Draws procedural geometry on the GPU.

This function is now obsolete. For non-indexed rendering, use RenderPrimitivesIndirect instead. For indexed rendering, use RenderPrimitivesIndexedIndirect.

This function only works on platforms that support compute shaders.

DrawProceduralIndirect does a draw call on the GPU, without any vertex or index buffers. If the shader requires vertex buffers one of the following occurs depending on platform: If the vertex buffer is declared but compiler can optimize it away then the normal DrawProcedural call will occur. If the compiler is not able to optimize the vertex buffer declaration away then this will be converted into a normal mesh drawing call with emulated vertexbuffers injected.
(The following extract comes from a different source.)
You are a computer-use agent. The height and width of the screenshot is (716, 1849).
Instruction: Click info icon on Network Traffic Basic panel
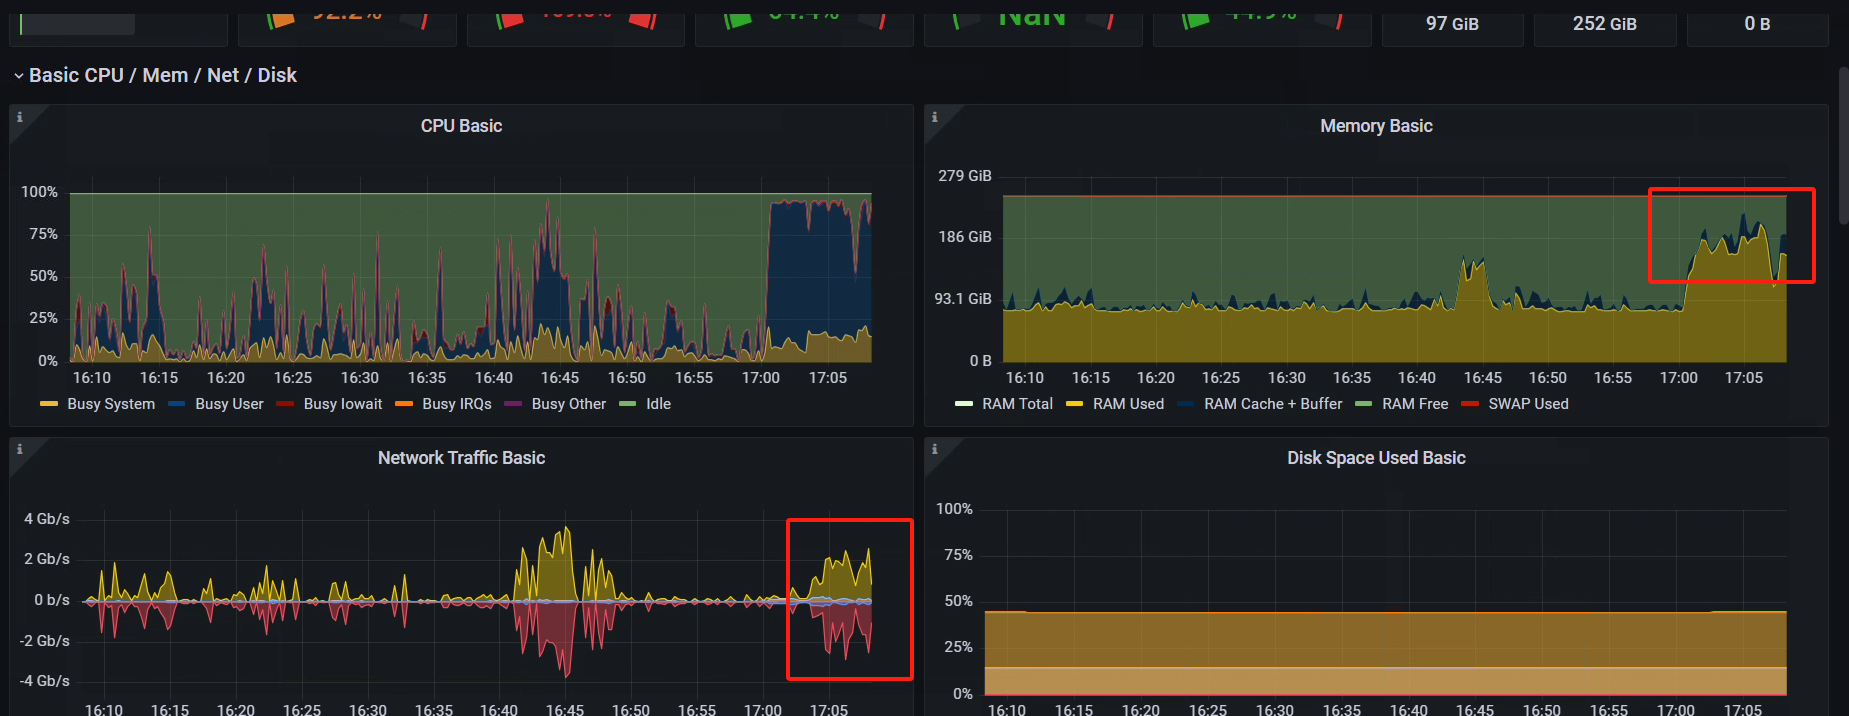pyautogui.click(x=19, y=449)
The latter option has performance overhead so it is recommended not to declare vertex inputs in shaders when using DrawProceduralIndirect. The amount of geometry to draw is read from a ComputeBuffer. Typical use case is generating an arbitrary amount of data from a ComputeShader and then rendering that, without requiring a readback to the CPU.
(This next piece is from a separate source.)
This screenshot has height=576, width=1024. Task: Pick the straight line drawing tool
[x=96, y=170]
This is mainly useful on Shader Model 4.5 level hardware where shaders can read arbitrary data from ComputeBuffer buffers.
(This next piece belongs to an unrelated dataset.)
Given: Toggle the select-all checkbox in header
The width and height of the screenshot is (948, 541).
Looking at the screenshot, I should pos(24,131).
Buffer with arguments, bufferWithArgs, has to have four integer numbers at given argsOffset offset: vertex count per instance, instance count, start vertex location, and start instance location. This maps to Direct3D11 DrawInstancedIndirect and equivalent functions on other graphics APIs. On OpenGL versions before 4.2 and all OpenGL ES versions that support indirect draw, the last argument is reserved and therefore must be zero.

There's also similar functionality in CommandBuffers, see CommandBuffer.DrawProceduralIndirect.

See Also: Graphics.RenderPrimitivesIndirect, Graphics.RenderPrimitivesIndexedIndirect, Graphics.DrawProcedural, ComputeBuffer.CopyCount, SystemInfo.supportsComputeShaders.


Declaration

public static void DrawProceduralIndirect(Material material, Bounds bounds, MeshTopology topology, GraphicsBuffer indexBuffer, GraphicsBuffer bufferWithArgs, int argsOffset, Camera camera, MaterialPropertyBlock properties, Rendering.ShadowCastingMode castShadows, bool receiveShadows, int layer);

Declaration

public static void DrawProceduralIndirect(Material material, Bounds bounds, MeshTopology topology, GraphicsBuffer indexBuffer, ComputeBuffer bufferWithArgs, int argsOffset, Camera camera, MaterialPropertyBlock properties, Rendering.ShadowCastingMode castShadows, bool receiveShadows, int layer);

Parameters

material Material to use.
bounds The bounding volume surrounding the instances you intend to draw.
topology Topology of the procedural geometry.
indexBuffer Index buffer used to submit vertices to the GPU.
camera If null (default), the mesh will be drawn in all cameras. Otherwise it will be rendered in the given Camera only.
bufferWithArgs Buffer with draw arguments.
argsOffset Byte offset where in the buffer the draw arguments are.
properties Additional material properties to apply onto material just before this mesh will be drawn. See MaterialPropertyBlock.
castShadows Determines whether the mesh can cast shadows.
receiveShadows Determines whether the mesh can receive shadows.
layer Layer to use.

Description

Draws procedural geometry on the GPU.

DrawProceduralIndirect does a draw call on the GPU, without a vertex buffer. The amount of geometry to draw is read from a ComputeBuffer. Typical use case is generating an arbitrary amount of data from a ComputeShader and then rendering that, without requiring a readback to the CPU.

This is mainly useful on Shader Model 4.5 level hardware where shaders can read arbitrary data from ComputeBuffer buffers.

Buffer with arguments, bufferWithArgs, has to have five integer numbers at given argsOffset offset: index count per instance, instance count, start index location, base vertex location, and start instance location. This maps to Direct3D11 DrawIndexedInstancedIndirect and equivalent functions on other graphics APIs. On OpenGL versions before 4.2 and all OpenGL ES versions that support indirect draw, the last argument is reserved and therefore must be zero.

There's also similar functionality in CommandBuffers, see CommandBuffer.DrawProceduralIndirect.